## Questions:
(1) For each statement marked (a), (b) and (c), say yes or no to whether it agrees with the blog post below, and quote the words of the blog post that decide it.
(a) The writer's son is five years old.
(b) The writer has read other books by McCarthy.
(c) McCarthy states what caused the apocalypse in The Road.
(2) Answer each question marked (a), (b) and (c) from the blog post below, and mark your answers the same way.
(a) What kind of cast is the son in now?
(b) When did the writer read The Road?
(c) Where are the father and son traveling in The Road?
(3) Copy the part of the blog post below from "Friday, September 5, 2008" up to and including "worked that segue?)".

## Extracted text:

Friday, September 5, 2008

Perfection


Wow...I feel like it's been an eternity since I last wrote. In my defense, my 5 year old son broke his arm a couple of weeks ago and we've all been adjusting. He's in a hard cast, now, so I don't feel like I have to follow him around and shield his soft splint with my body. In fact, the cast is proving so durable, I wonder whether we should, as a prophylactic measure, cast all children's arms, legs and foreheads until they're about 7 years old and understand some basic things...like the laws of gravity, cause and effect, and corresponding action/reaction. Yes, I tend to be a bit overprotective of my children. I can't imagine what it would be like to try and protect my son as one of the last persons left on Earth after an apocalyptic event, like the father in Cormac McCarthy's Pulitzer prize-winning novel, The Road. (See how I worked that segue?)


I read The Road earlier this summer, and I still find myself moved by it. I admit, I haven't read McCarthy's other books, so I don't know if all his writing is like this, but I was blown away by his stark prose. The language itself mirrored the landscape in the novel. And never before has the word "okay" been weighted with so much meaning. In case you don't know, The Road follows a father and son as they travel to the coast through the charred country, hoping to find food, redemption, some sign of goodness... The world is covered in ash, the sun doesn't shine, and there are roving bands of cannibals. (McCarthy never says what caused the apocalypse because it doesn't really matter, but I picture a meteor collision, like the one that did in the dinosaurs.) The father's lungs are giving out, but he presses on, teaching his son to be the keeper of the fire...the fire representing the goodness of humanity. They don't say much to each other, but their affection for one another is apparent, as is the father's single-minded desire to provide for his child and keep him safe, while also instilling in him a sense of dignity and honor. He wants everything for his son that I want for my sons, just pared down to the minimum for survival. He's not concerned that the boy play nice on the playground, make the right kind of friends, or eat enough broccoli--he's concerned that the boy not get roasted over a spit, take a human life, or starve to death. I could write an entire thesis on this book.

## Exercise data:
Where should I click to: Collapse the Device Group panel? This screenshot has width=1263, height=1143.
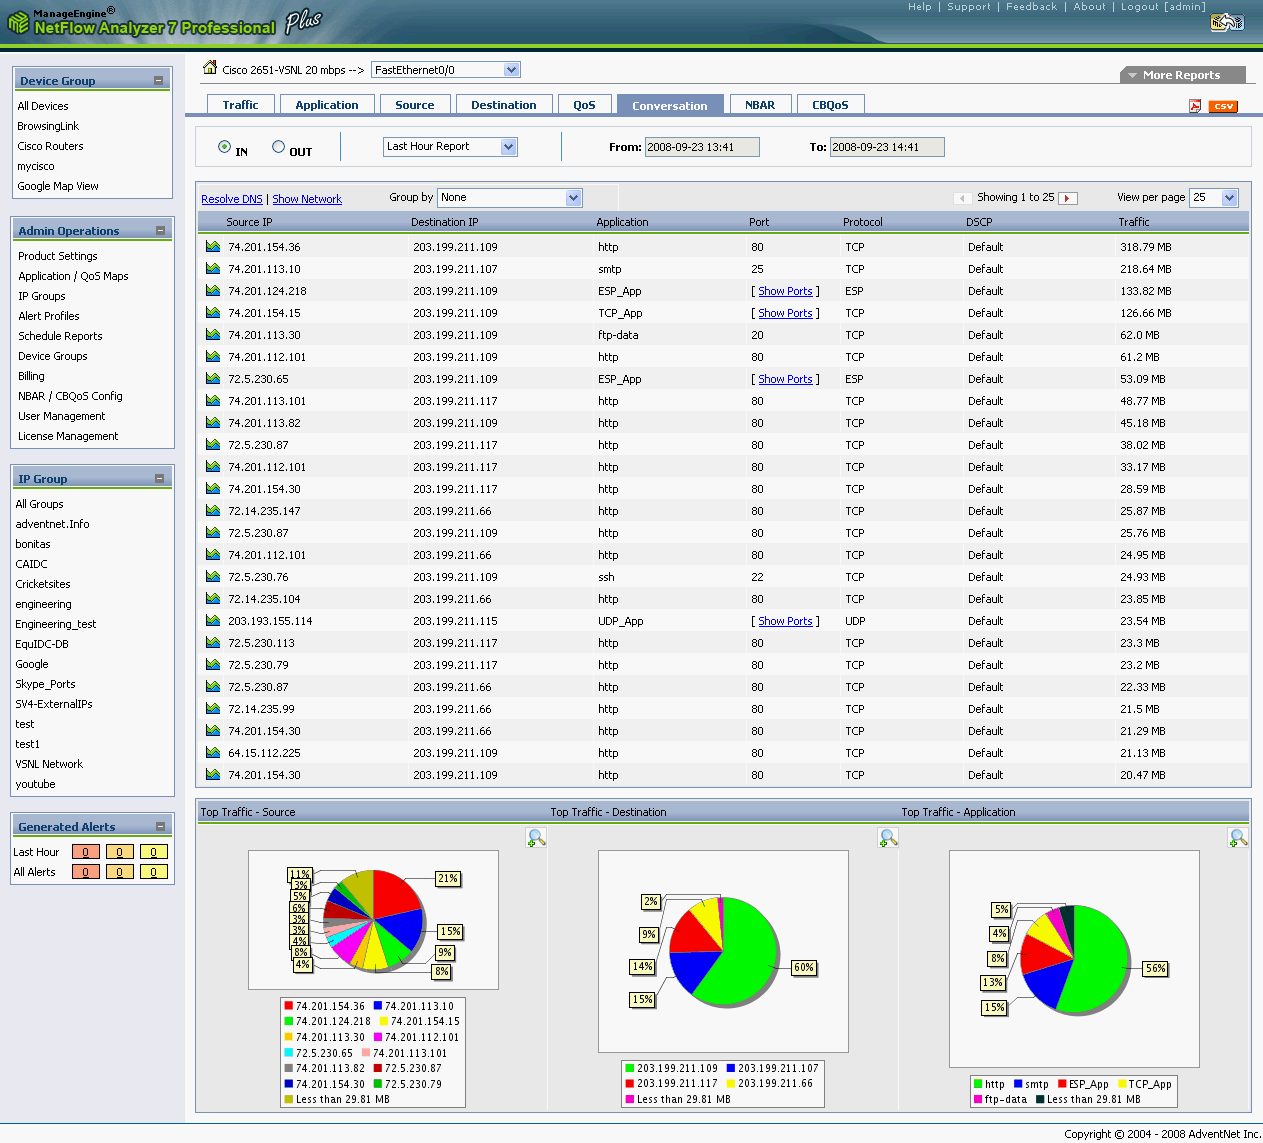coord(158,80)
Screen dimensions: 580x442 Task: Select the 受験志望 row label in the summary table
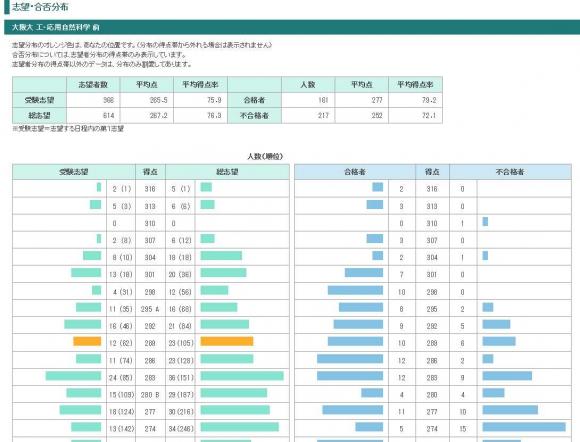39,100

## Solutions by task:
(1)
(a) Yes: "my 5 year old son broke his arm"
(b) No: "I haven't read McCarthy's other books"
(c) No: "McCarthy never says what caused the apocalypse"

(2)
(a) A hard cast.
(b) Earlier this summer.
(c) To the coast.

(3)
Friday, September 5, 2008

Perfection


Wow...I feel like it's been an eternity since I last wrote. In my defense, my 5 year old son broke his arm a couple of weeks ago and we've all been adjusting. He's in a hard cast, now, so I don't feel like I have to follow him around and shield his soft splint with my body. In fact, the cast is proving so durable, I wonder whether we should, as a prophylactic measure, cast all children's arms, legs and foreheads until they're about 7 years old and understand some basic things...like the laws of gravity, cause and effect, and corresponding action/reaction. Yes, I tend to be a bit overprotective of my children. I can't imagine what it would be like to try and protect my son as one of the last persons left on Earth after an apocalyptic event, like the father in Cormac McCarthy's Pulitzer prize-winning novel, The Road. (See how I worked that segue?)